- [EXERCISE PROMPT]: Reproduce exactly the lines from the one containing "Task: Open the EN language selector" through the end of the listing, minus the pictures.

..........

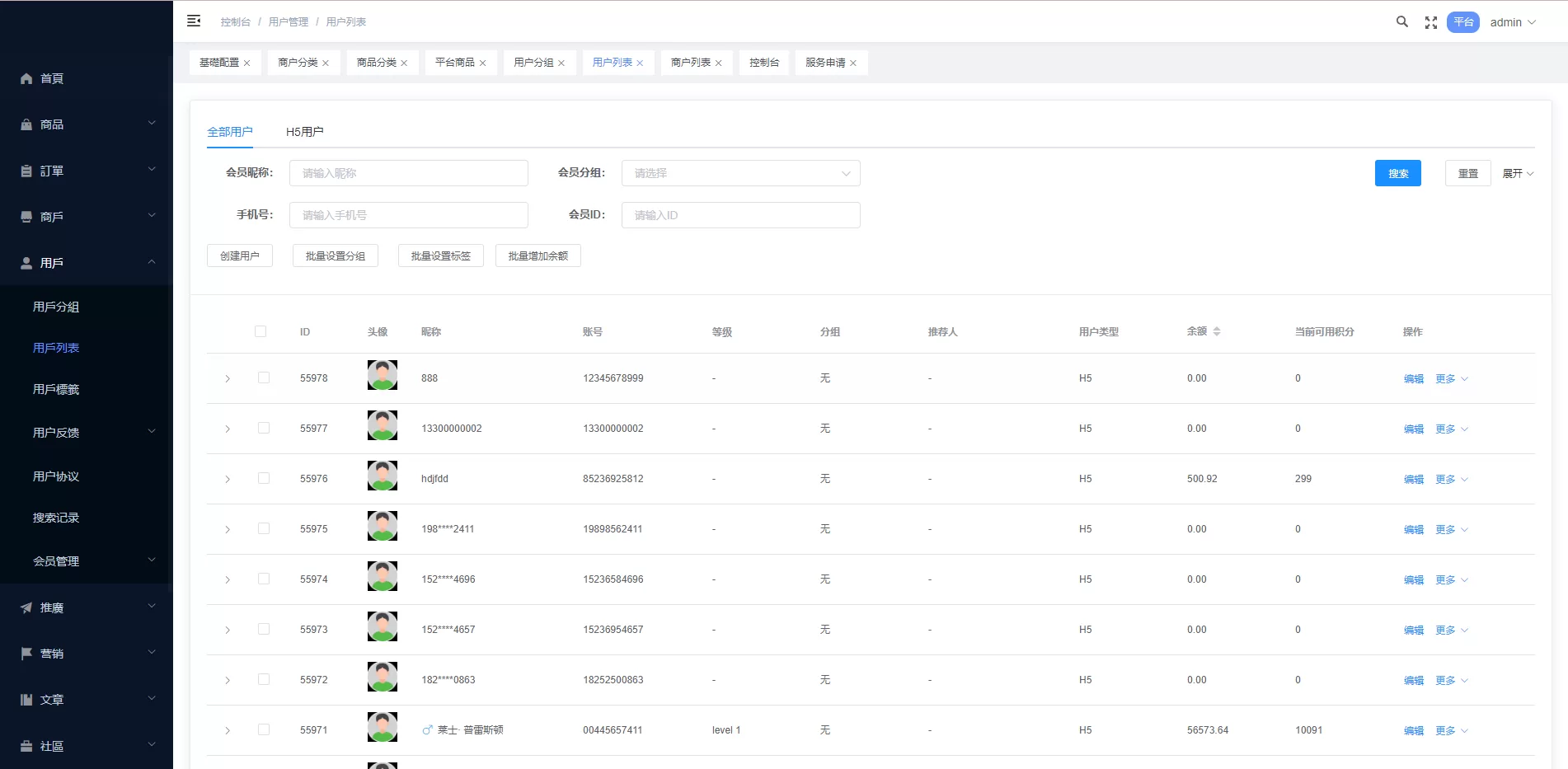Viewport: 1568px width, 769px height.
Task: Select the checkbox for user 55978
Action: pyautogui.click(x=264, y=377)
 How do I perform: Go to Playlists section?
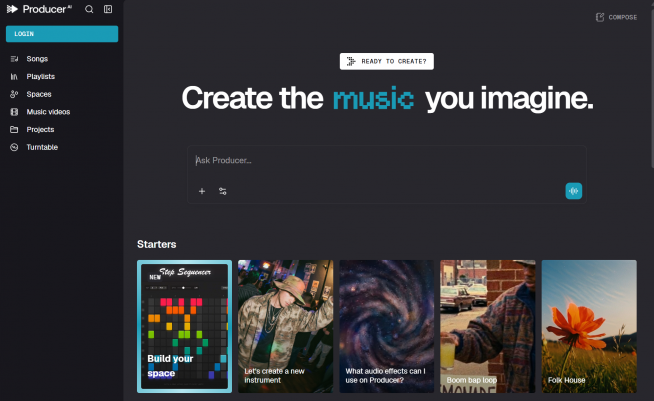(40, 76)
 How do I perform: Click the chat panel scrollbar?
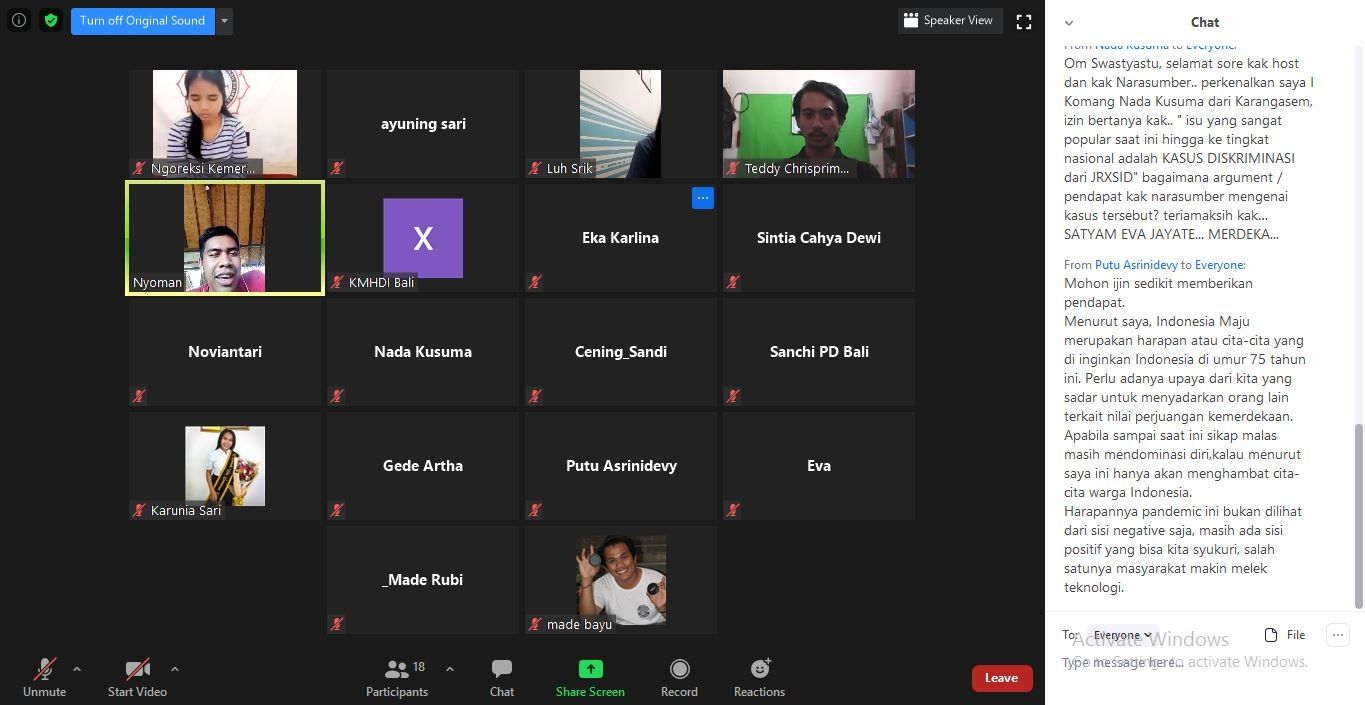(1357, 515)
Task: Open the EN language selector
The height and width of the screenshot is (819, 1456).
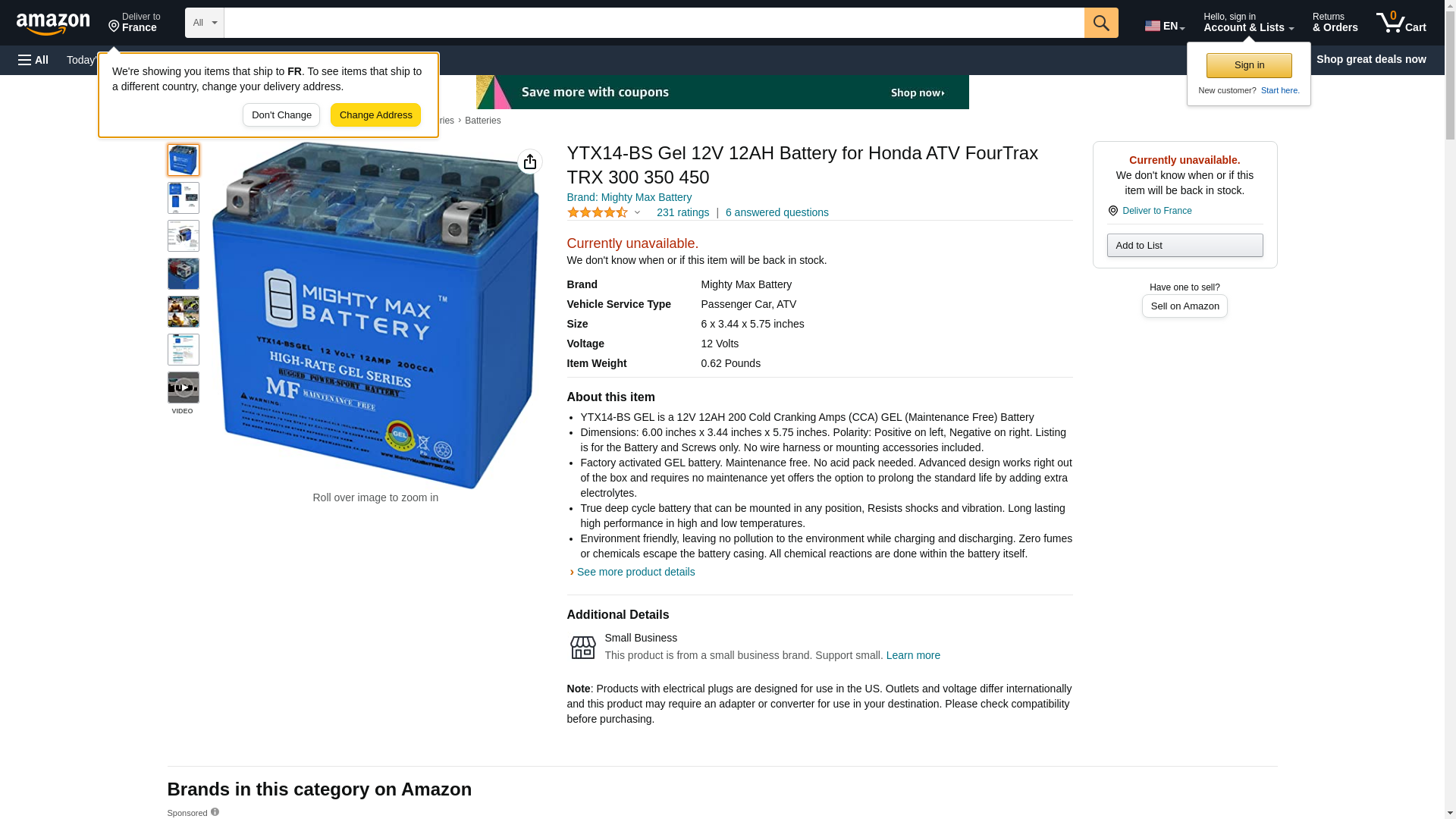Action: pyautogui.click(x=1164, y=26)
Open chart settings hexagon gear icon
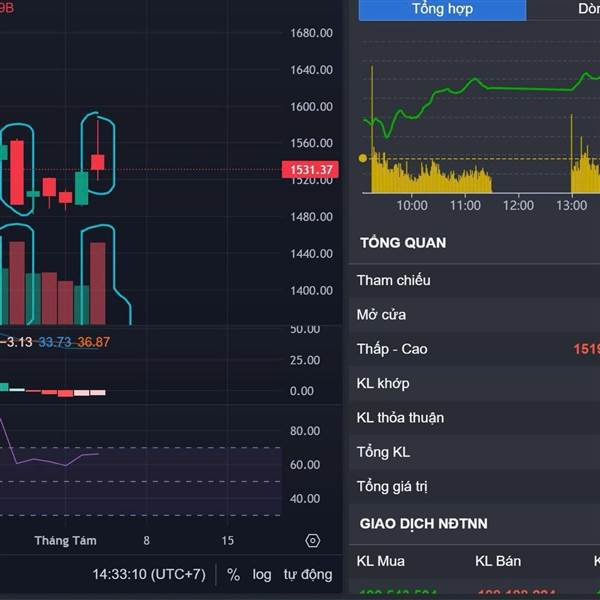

..........

- [ANSWER SECTION]:
Task: Open the EN language selector
The height and width of the screenshot is (819, 1456).
Action: pyautogui.click(x=1164, y=26)
Open chart settings hexagon gear icon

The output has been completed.